- **PASSAGE SHOWN**
· · · · · · ·

Densify is a privately held software company based in Richmond Hill, Ontario, Canada. The company provides machine learning analytics services related to public cloud utilization and billing data to deliver the savings on corporate cloud bill.

History

Densify was co-founded by Andrew Hillier, Riyaz Somani and Jayanti Parmar in 1999. In 2005, Gerry Smith – who was previously executive vice president of IT Governance solutions at Compuware Corporation joined as the new CEO.  The company was formerly known as Cirba Inc. and changed its name to Densify, in June 2017.

Technology

Delivered as a service, Densify's patented optimization engine collects and analyzes data from cloud computing services and other IT environments, which is further combined with advisory services of cloud experts who report on cost, explore usage patterns, and project future trends.  Densify is compatible with Amazon Web Services, Microsoft Azure, Google Cloud Platform, and hybrid cloud environments.

· · · · · · ·

- **RECORDS SHOWN**
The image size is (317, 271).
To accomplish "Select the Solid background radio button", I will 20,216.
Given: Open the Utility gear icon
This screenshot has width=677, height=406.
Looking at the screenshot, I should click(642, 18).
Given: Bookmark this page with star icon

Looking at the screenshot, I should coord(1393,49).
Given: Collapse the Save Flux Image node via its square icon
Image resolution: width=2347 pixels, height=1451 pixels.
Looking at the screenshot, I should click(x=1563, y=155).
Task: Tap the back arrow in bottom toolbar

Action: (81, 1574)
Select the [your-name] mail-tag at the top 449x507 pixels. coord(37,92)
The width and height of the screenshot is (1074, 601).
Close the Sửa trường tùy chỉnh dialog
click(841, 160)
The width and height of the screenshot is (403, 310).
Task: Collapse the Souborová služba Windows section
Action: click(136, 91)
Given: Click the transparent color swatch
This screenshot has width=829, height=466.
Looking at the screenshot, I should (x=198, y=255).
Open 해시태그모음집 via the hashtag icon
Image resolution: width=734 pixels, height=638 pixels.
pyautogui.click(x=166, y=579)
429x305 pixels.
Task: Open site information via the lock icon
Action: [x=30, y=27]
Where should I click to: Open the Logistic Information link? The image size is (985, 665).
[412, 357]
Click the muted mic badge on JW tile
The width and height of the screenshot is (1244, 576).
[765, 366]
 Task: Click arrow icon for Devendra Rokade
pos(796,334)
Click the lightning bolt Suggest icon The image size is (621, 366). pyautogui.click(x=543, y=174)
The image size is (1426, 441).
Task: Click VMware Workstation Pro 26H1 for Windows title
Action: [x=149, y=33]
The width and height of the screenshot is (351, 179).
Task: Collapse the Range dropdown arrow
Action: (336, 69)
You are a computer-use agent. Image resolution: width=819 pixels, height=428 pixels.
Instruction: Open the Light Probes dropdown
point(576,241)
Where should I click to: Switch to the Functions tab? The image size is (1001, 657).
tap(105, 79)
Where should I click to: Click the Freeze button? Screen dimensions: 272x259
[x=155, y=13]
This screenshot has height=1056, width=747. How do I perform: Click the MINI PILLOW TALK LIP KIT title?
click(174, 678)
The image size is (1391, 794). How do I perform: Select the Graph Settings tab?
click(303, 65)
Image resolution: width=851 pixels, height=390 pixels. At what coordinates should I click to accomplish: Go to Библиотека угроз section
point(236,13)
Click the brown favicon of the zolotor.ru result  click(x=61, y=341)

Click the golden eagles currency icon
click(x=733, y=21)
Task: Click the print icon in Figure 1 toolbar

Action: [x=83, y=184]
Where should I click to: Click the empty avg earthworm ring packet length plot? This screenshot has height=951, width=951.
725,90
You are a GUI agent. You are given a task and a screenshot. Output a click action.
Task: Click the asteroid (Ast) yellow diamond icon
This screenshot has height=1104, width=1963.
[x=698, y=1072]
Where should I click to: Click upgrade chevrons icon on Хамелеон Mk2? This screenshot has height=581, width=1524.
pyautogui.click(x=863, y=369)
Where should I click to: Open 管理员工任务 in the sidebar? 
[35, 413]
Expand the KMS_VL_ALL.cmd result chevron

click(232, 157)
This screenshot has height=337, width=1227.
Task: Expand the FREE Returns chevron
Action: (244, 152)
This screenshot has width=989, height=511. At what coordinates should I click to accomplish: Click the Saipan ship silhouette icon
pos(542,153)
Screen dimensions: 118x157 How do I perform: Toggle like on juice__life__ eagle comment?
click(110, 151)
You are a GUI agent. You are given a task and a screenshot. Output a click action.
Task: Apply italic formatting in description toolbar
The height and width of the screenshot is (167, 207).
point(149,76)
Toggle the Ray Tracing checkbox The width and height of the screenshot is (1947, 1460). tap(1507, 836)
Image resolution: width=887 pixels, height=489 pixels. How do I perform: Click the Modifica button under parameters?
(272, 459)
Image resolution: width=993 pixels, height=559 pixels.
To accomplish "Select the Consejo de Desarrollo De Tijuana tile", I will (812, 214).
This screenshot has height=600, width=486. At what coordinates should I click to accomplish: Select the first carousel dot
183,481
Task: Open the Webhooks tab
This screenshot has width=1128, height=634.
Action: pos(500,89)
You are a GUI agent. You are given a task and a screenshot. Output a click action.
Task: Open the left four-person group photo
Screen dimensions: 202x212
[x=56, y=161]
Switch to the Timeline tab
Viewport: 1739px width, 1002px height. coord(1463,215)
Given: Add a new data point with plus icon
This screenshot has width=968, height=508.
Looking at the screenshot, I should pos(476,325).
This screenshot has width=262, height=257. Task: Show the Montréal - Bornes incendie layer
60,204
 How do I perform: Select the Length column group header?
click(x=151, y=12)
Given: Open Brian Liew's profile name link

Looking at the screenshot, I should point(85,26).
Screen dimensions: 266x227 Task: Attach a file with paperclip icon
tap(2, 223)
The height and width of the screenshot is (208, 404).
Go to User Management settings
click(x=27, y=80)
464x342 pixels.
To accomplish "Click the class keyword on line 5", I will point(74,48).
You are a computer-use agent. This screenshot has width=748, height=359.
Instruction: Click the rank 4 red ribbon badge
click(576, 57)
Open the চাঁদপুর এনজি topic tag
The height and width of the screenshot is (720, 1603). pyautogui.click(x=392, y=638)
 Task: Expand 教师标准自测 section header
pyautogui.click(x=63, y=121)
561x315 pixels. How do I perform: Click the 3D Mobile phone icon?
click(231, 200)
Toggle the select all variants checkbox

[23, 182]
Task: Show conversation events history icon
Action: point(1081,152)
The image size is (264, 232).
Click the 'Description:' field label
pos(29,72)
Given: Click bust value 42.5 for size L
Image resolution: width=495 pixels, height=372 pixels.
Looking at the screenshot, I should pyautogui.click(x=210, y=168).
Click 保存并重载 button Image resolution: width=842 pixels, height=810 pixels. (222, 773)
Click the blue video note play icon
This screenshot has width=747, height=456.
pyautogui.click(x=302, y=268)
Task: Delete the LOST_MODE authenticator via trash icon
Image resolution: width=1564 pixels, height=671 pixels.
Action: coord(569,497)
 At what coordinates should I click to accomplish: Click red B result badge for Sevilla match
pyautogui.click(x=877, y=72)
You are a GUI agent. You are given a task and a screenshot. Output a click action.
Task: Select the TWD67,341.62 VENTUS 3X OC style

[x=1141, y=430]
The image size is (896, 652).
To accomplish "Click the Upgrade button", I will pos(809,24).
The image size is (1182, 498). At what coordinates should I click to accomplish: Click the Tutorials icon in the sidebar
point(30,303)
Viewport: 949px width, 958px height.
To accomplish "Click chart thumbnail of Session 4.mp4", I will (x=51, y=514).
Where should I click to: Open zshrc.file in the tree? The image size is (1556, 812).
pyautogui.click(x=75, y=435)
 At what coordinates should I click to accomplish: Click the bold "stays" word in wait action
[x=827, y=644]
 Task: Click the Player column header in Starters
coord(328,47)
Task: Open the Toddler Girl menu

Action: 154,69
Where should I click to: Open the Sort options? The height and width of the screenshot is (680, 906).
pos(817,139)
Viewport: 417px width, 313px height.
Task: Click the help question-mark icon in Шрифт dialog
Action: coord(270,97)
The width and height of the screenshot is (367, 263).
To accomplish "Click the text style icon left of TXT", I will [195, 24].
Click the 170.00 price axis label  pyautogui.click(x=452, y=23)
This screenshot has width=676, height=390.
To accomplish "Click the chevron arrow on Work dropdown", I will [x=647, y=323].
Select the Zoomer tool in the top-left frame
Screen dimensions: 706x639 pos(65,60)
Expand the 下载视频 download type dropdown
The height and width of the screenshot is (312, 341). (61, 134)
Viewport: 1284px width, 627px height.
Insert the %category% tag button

· · · · · · ·

- **WHAT TO DO**
1 – In the Densify text, what name did the company go by before June 2017?
2 – Write out everything in the Densify text from "Densify was co-founded" down to "in June 2017.", substituting "chief executive officer" for "CEO".
Answer using only the Densify text, not the rows.

- **RESPONSES**
1 – Cirba Inc.

2 –
Densify was co-founded by Andrew Hillier, Riyaz Somani and Jayanti Parmar in 1999. In 2005, Gerry Smith – who was previously executive vice president of IT Governance solutions at Compuware Corporation joined as the new chief executive officer.  The company was formerly known as Cirba Inc. and changed its name to Densify, in June 2017.